Common finding: Only 60-70% do
Fix: Widen intervals by 50%
Application Examples
Project Estimation
## Project: Payment System Rewrite
Timeline estimate:
- 50% confidence: 8-12 weeks
- 80% confidence: 6-16 weeks
- 95% confidence: 4-24 weeks
Key variables:
- API complexity: High uncertainty (+/- 3 weeks)
- Team availability: Medium uncertainty (+/- 2 weeks)
- Integration testing: High uncertainty (+/- 4 weeks)
Commitment: "We're 80% confident we'll deliver in Q2"
Risk Assessment
## Risk: Database migration causes extended downtime
Probability assessment:
- Base rate for similar migrations: 20% have issues
- Our preparation level: Above average (-5%)
- Complexity of our schema: Above average (+5%)
- Rollback plan quality: Strong (-5%)
Estimate: 15% probability of extended downtime
Mitigation value:
- If issue occurs: 4 hours downtime × $10K/hour = $40K
- Expected loss: 15% × $40K = $6K
- Mitigation cost: $3K for additional testing
- Decision: Mitigation worth it (ROI positive)
Technical Decision
## Decision: Adopt new framework
Success probability factors:
| Factor | Probability | Weight |
|--------|-------------|--------|
| Team learns quickly | 70% | 0.3 |
| Framework matures | 80% | 0.2 |
| Performance meets needs | 60% | 0.3 |
| Integration works | 75% | 0.2 |
Combined probability (simplified):
0.70 × 0.80 × 0.60 × 0.75 = 25% (if all must succeed)
OR weighted average: 70% (if partial success acceptable)
Decision: High uncertainty suggests pilot first
Brier Score for Calibration
Track prediction accuracy with Brier Score:
Brier Score = (probability - outcome)²
Where outcome = 1 if happened, 0 if not
Example:
Predicted 70% (0.70), it happened (1)
Brier = (0.70 - 1)² = 0.09
Predicted 70% (0.70), it didn't happen (0)
Brier = (0.70 - 0)² = 0.49
Lower is better.
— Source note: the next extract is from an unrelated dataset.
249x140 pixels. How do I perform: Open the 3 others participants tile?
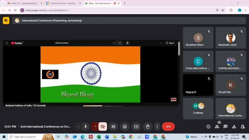coord(198,109)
Perfect = 0, Random = 0.25
Probabilistic Thinking Template
# Probabilistic Assessment: [Prediction]
## Prediction
[Clear, falsifiable statement with timeframe]
## Initial Probability
Estimate: [X]%
Base rate: [Similar events: Y%]
Adjustment rationale: [Why different from base rate]
## Confidence Interval
- 50% CI: [Range]
- 80% CI: [Range]
- 95% CI: [Range]
## Key Uncertainties
| Uncertainty | If positive | If negative |
|-------------|-------------|-------------|
| [Factor 1] | +X% | -Y% |
| [Factor 2] | +X% | -Y% |
## Update Log
| Date | New Information | Old P | New P |
|------|-----------------|-------|-------|
| | | | |
## Resolution
Date: [When known]
Outcome: [What happened]
Brier Score: [Calculation]
Lessons: [What to learn]
Verification Checklist
- Expressed prediction as specific probability
- Checked base rate for similar events
- Created appropriate confidence intervals
- Identified key uncertainties and their impacts
- Recorded prediction for future calibration
- Applied equivalent bet test for sanity check
- Willing to update when new information arrives
Key Questions
- "What probability would I assign to this?"
- "What's the base rate for similar things?"
- "What would change my estimate up or down?"
- "Am I being overconfident? (Usually yes)"
- "What's my track record at this confidence level?"
- "Would I bet at these odds?"
Tetlock's Superforecaster Traits
- Update often: Change predictions when evidence changes
- Granular probabilities: Use 65% not "likely"
- Outside view: Start with base rates
- Seek disconfirming evidence: Look for reasons you're wrong
- Track record: Keep score, learn from errors
- Intellectual humility: Know you're often wrong
Tetlock's Wisdom
"The fox knows many things, but the hedgehog knows one big thing."
Superforecasters are foxes—they integrate many perspectives, update frequently, and avoid ideological certainty. They're not smarter; they're more calibrated.
"Beliefs are hypotheses to be tested, not treasures to be protected."
Your predictions should change as evidence changes. Holding steady when you should update is a calibration failure.